• **Dataset records**
◇ ◇ ◇ ◇

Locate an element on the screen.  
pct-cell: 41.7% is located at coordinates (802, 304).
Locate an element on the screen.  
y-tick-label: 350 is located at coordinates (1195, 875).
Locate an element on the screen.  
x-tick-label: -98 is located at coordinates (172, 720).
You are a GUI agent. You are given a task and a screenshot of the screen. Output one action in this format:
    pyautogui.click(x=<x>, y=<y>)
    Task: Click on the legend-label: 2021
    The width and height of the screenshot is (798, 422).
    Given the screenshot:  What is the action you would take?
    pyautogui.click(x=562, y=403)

◇ ◇ ◇ ◇

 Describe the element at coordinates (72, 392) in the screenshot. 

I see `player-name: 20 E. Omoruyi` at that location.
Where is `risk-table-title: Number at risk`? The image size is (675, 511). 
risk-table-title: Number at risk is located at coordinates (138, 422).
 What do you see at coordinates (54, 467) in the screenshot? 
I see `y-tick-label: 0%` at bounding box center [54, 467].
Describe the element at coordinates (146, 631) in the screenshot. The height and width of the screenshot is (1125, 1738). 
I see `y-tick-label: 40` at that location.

◇ ◇ ◇ ◇

• **Directive**
Format the entries as a numbered list, leaving out blank lines, from the line with "Describe the element at coordinates (72, 392)" up to and including the line with "risk-table-title: Number at risk is".

• **Exercise response**
1.  Describe the element at coordinates (72, 392) in the screenshot. 
2. I see `player-name: 20 E. Omoruyi` at that location.
3. Where is `risk-table-title: Number at risk`? The image size is (675, 511). 
4. risk-table-title: Number at risk is located at coordinates (138, 422).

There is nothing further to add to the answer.